Phospho's monitoring platform is designed to be used by tech and product teams.  

Venard said that one of the biggest problems with GenAI is that the very nature of LLM introduces a degree of randomness into the development and content creation process. Existing development tools aren't adapted to that, and developers can't rely on them to monitor the metrics needed to continually identify problems and improve the product so that user experience gets better.

Phospho attacks that with 3 tools:  

  • Monitor: Defines critical metrics so developers can receive clear insights regarding all user interactions.
  • Detect: Reduces problems like hallucinations with algorithms that can spot and classify anomalies. 
  • Improve: Generates analytics that can be used to run tests and gain insight into user behavior, which in turn allows for more rapid iteration.

The combination of qualitative and quantitative insights can be enabled by inserting short pieces of code into the application so performance is not impacted.

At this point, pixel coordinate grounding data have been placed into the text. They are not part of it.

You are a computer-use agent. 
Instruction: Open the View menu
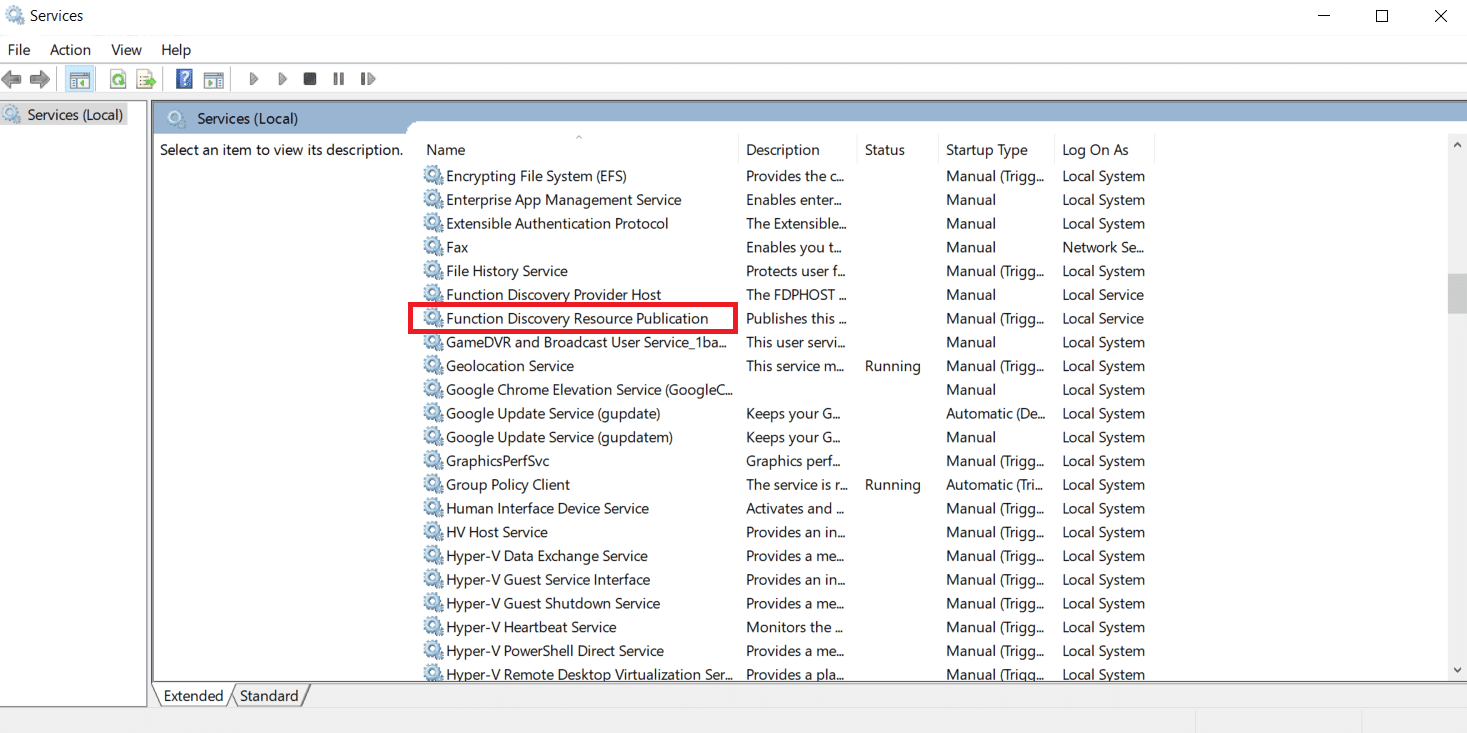[125, 49]
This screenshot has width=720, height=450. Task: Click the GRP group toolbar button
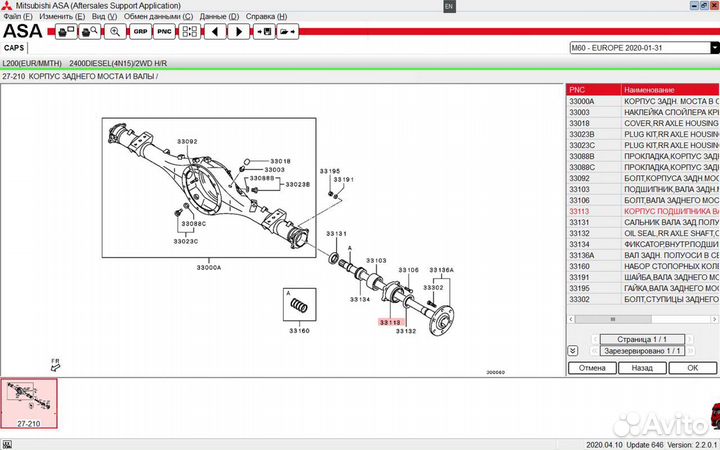tap(141, 32)
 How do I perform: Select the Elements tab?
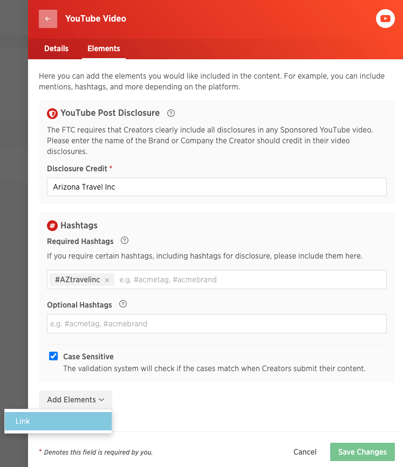click(x=104, y=49)
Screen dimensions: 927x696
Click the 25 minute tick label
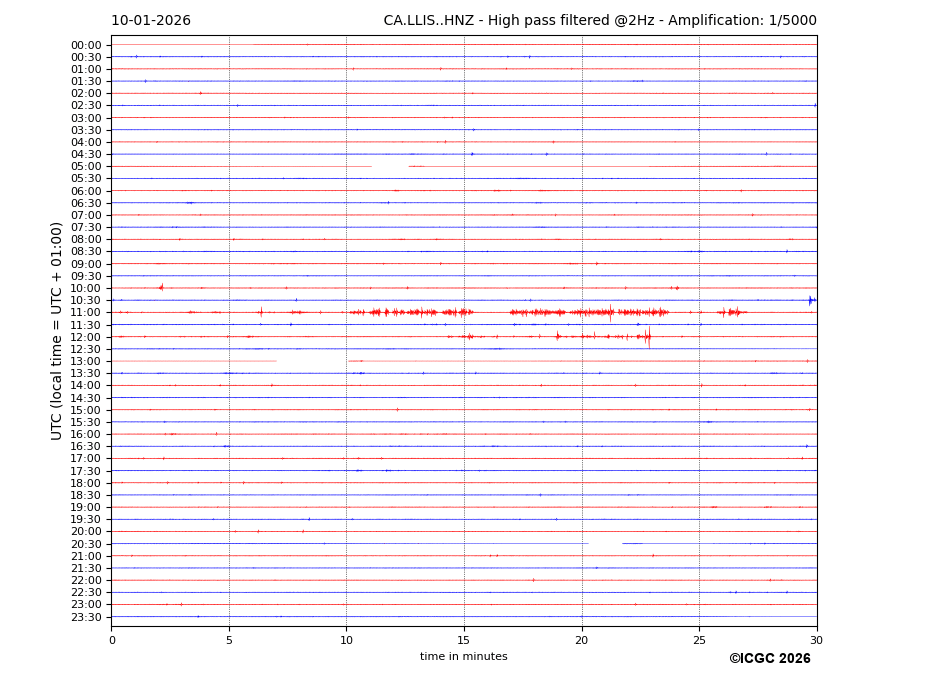tap(699, 640)
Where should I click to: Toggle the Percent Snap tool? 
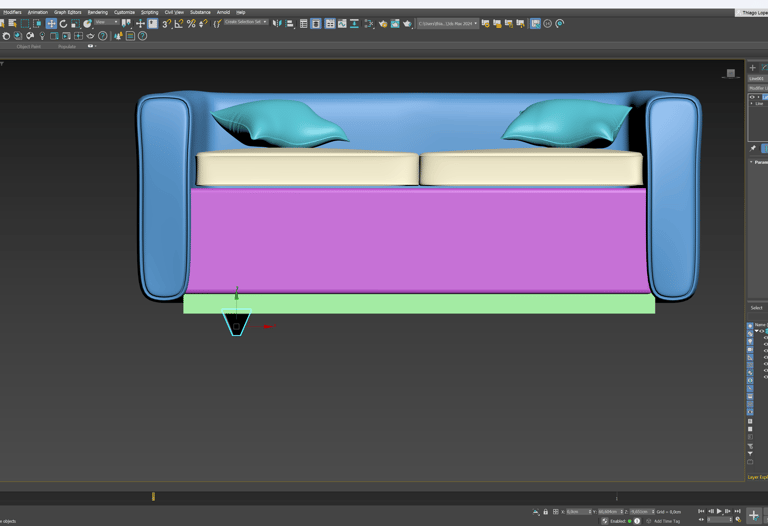coord(191,23)
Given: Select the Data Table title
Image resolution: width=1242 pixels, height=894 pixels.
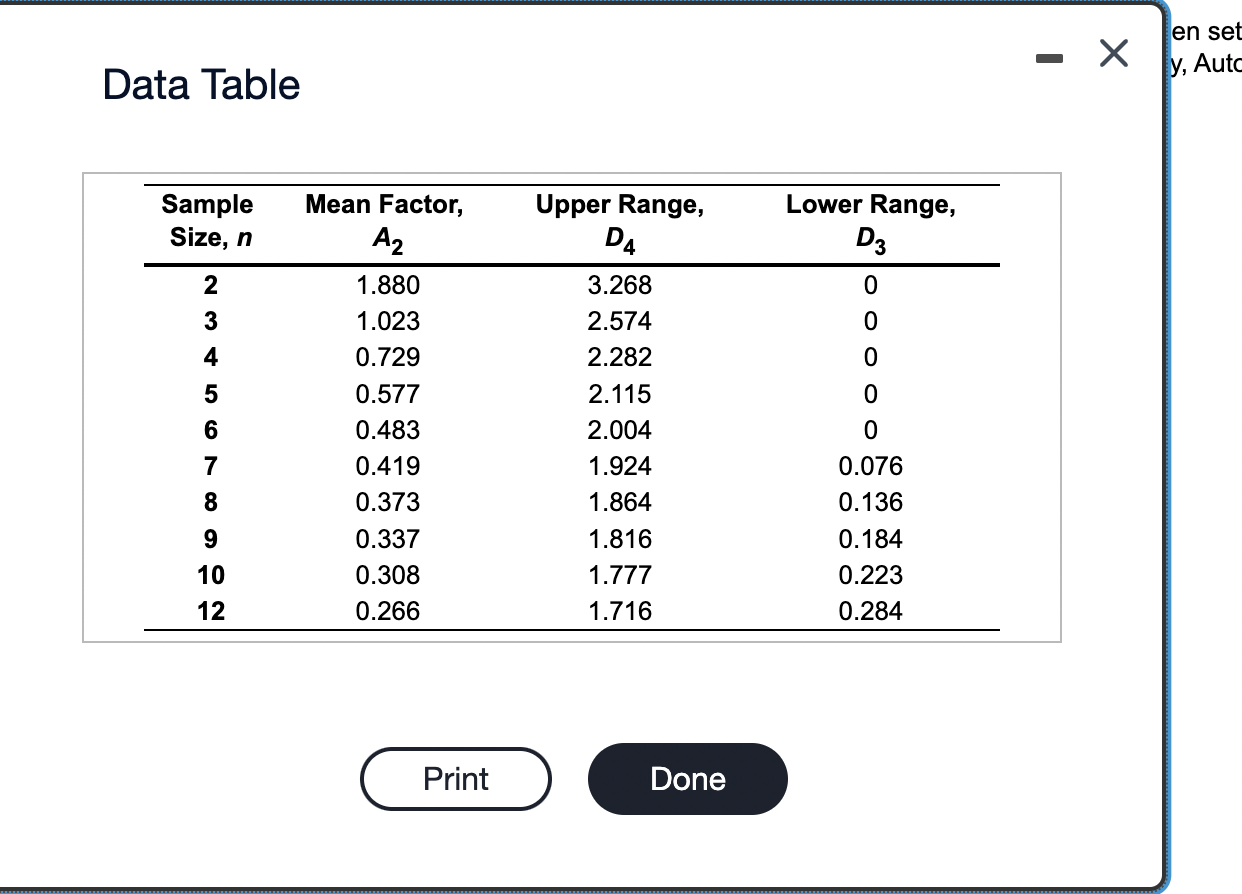Looking at the screenshot, I should pyautogui.click(x=200, y=84).
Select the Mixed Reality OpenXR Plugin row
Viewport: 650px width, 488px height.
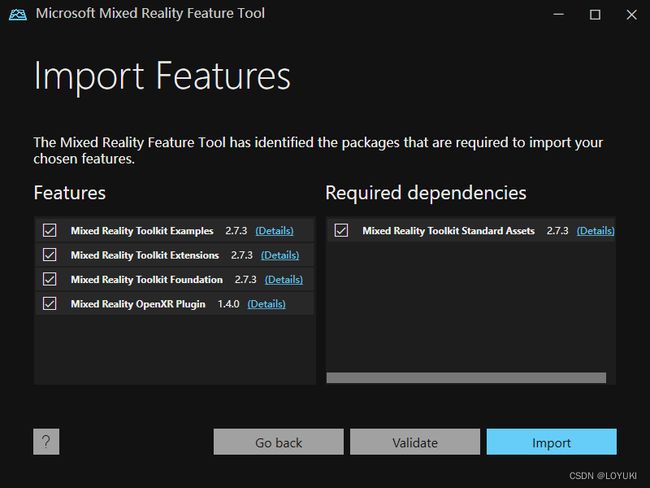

Phospho's Github repo is here: https://lnkd.in/dXWQqXKE

Who?

Pierre-Louis Biojout and Paul-Louis Venard co-founded the company last year. They met as students almost two years ago at France's famed engineering school École Polytechnique where they studied applied mathematics and computer sciences before graduating in August 2023.

During their studies, they decided to start a company together, though initially, they didn't know exactly what that would be. As GenAI was exploding, they explored several different applications but quickly became frustrated by the lack of developer tools that were commonly available for other types of programming.

"We started building different kinds of tools and we realized the tools to do this kind of stuff were not yet there, especially for monitoring and observability," Venard said.